New smart gun using chip technology has support of former Seattle Police chiefs

After trying education and legislation, a local advocate for gun safety is turning to technology to prevent gun violence.

Ralph Fascitelli is working to create a smart gun that uses a chip the size of a piece of rice, similar to what's in a key fob.

The chip uses radio frequency identification, or RFID, and can be embedded in a ring or watch. Fascitelli said the gun will only work for the authorized user, when that user is wearing the chip and is in close proximity to the gun.

"It's a very simple, perfect, proven solution," said Fascitelli. "Basically, it involves a digital handshake between the body of the gun and the chip."

Fascitelli is the co-founder of Lode Star Firearms, a smart gun company, and is working to get the funding to make a prototype.

He spent the last 20 years fighting to end gun violence, through Washington Ceasefire.

He joined Ceasefire after the Columbine shooting and became best friends with federal prosecutor Tom Wales. Wales was gunned down in his Queen Anne home in October 2001 by a suspect who still has not been caught.

Fascitelli kept working to reduce gun violence as a way to honor him.

But after decades of focusing on education and legislation, Fascitelli, who works in advertising, said he has determined that technology is the most effective way to save lives.

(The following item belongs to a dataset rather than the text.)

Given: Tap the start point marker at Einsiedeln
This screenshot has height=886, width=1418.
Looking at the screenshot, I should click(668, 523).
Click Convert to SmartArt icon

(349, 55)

Fascitelli said the smart gun with chip technology will prevent school shootings, suicides and accidents. He mentioned the case in Stanwood in March 2012, when a Marysville police officer accidentally left a loaded gun in the family van. His 3-year-old son killed his 7-year-old daughter with the gun.

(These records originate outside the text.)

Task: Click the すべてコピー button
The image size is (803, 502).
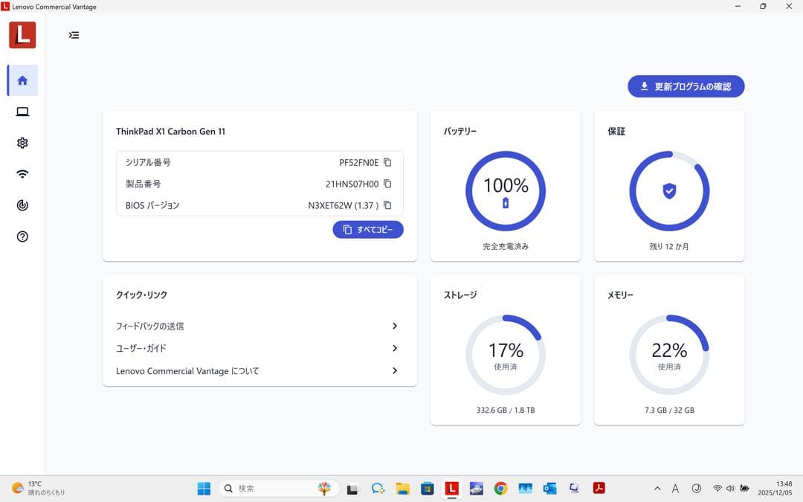Action: pos(368,230)
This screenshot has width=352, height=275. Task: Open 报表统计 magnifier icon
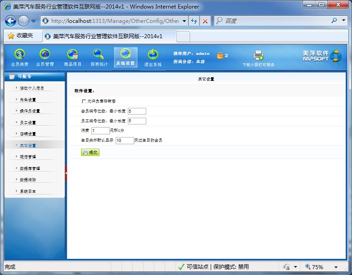pos(99,55)
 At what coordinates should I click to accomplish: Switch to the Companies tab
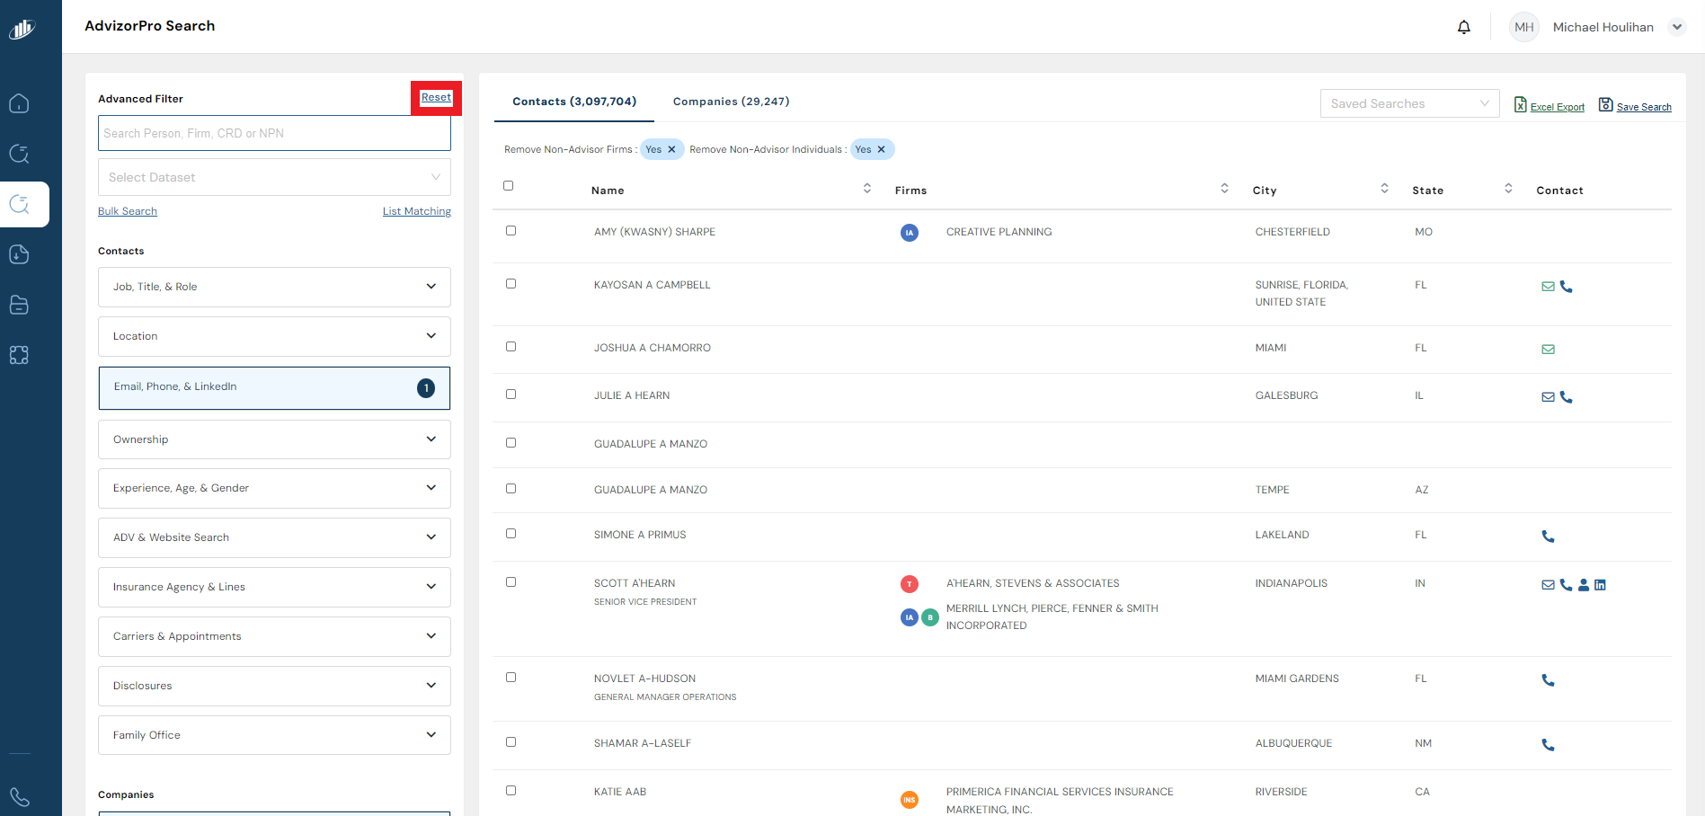pos(731,102)
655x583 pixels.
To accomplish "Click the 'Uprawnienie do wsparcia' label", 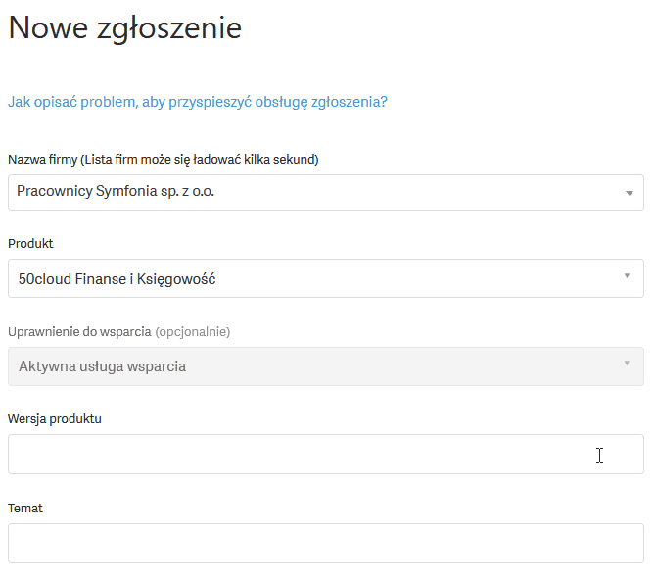I will 79,332.
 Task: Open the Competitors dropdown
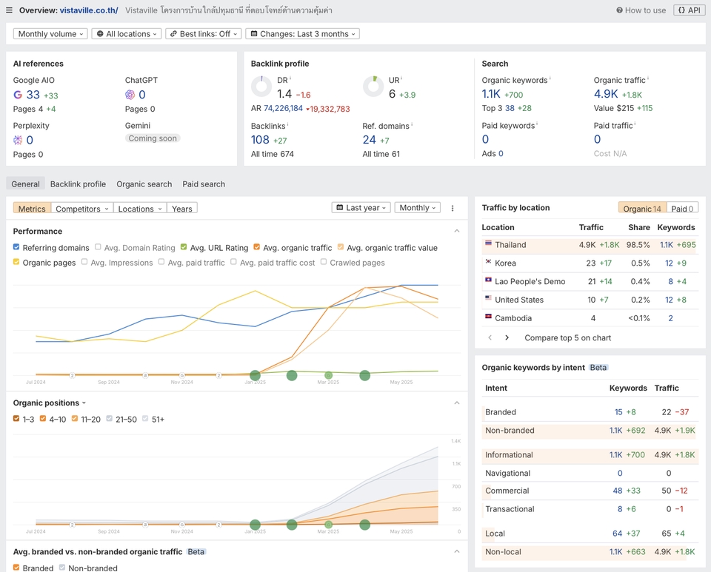[81, 208]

"It just destroys families, obviously. It's not just the horrendous tragedy of the individual. You can imagine, those scars don't leave," said Fascitelli.

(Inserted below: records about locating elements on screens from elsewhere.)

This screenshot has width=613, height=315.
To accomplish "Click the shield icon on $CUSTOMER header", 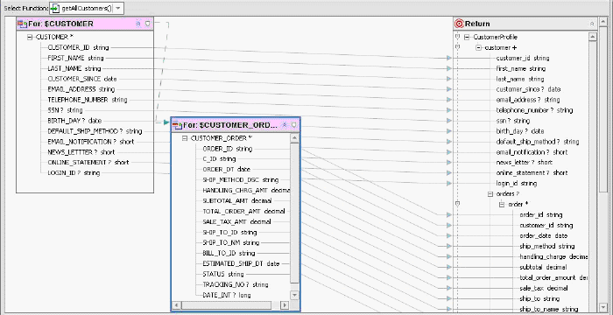I will 147,24.
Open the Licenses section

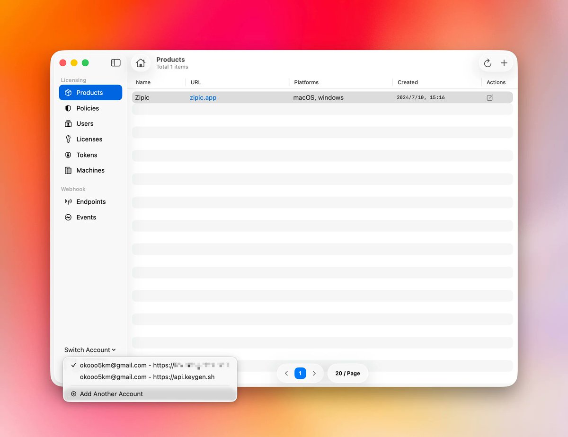coord(89,140)
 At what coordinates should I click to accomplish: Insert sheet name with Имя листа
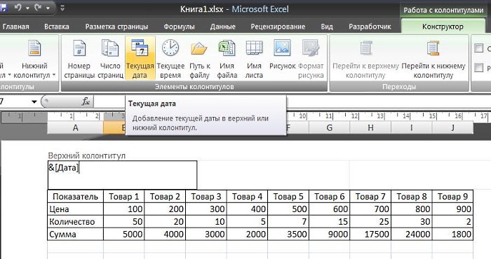254,59
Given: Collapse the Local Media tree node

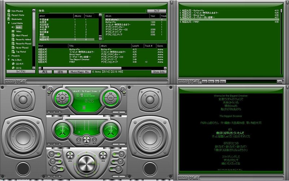Looking at the screenshot, I should point(9,24).
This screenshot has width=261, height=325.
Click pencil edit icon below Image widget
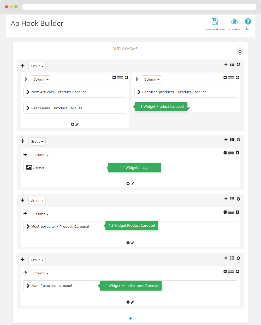point(132,184)
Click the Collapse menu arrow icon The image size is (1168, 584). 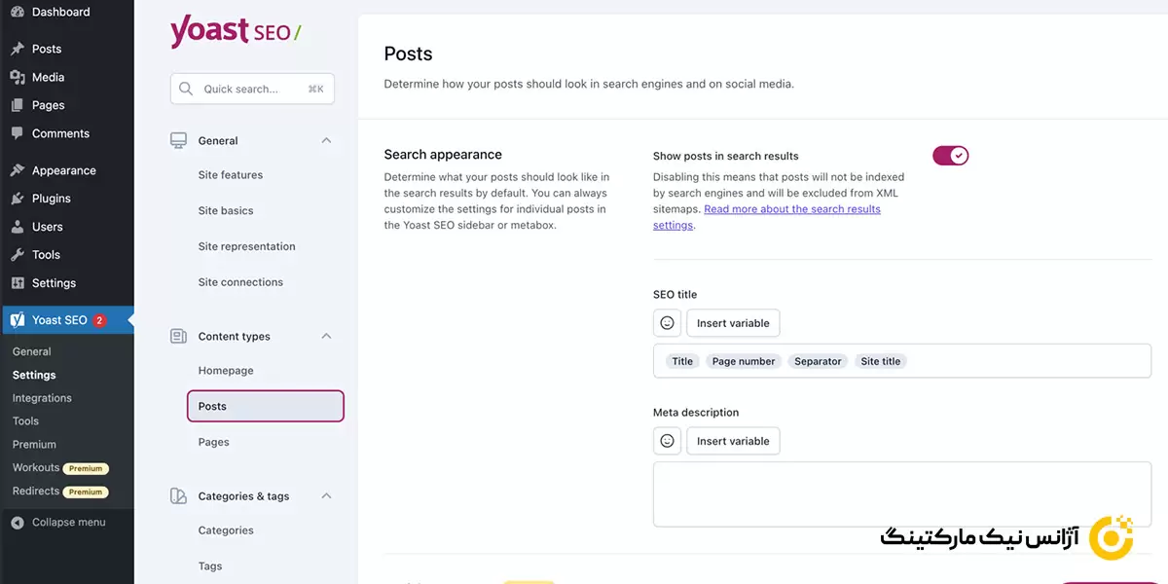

He's convinced the new technology could protect kids, prevent suicides and stop mass shootings.

Fascitelli teamed up with two former Seattle police chiefs, Gil Kerlikowske and John Diaz, to work to develop the 9 mm smart gun.

They know reliability is crucial and think Seattle is a great place for the technology to take off.

"In Seattle, in particular, I think the high-tech revolution that has gone on there for a number of years makes people understand the reliability of technology, " said former Seattle Police Chief Gil Kerlikowske. "You can go back decades and there's very little change to the safety and security of a firearm. This would be the ultimate step. "

Fascitelli said the new chip technology is crucial and that previous attempts at using biometrics, or fingerprints, for smart guns fall short. He said getting the fingerprint to work when there is sweat, blood or rain is impossible.

He said the fingerprint technology also made it impossible for police to use the guns because they often wear gloves.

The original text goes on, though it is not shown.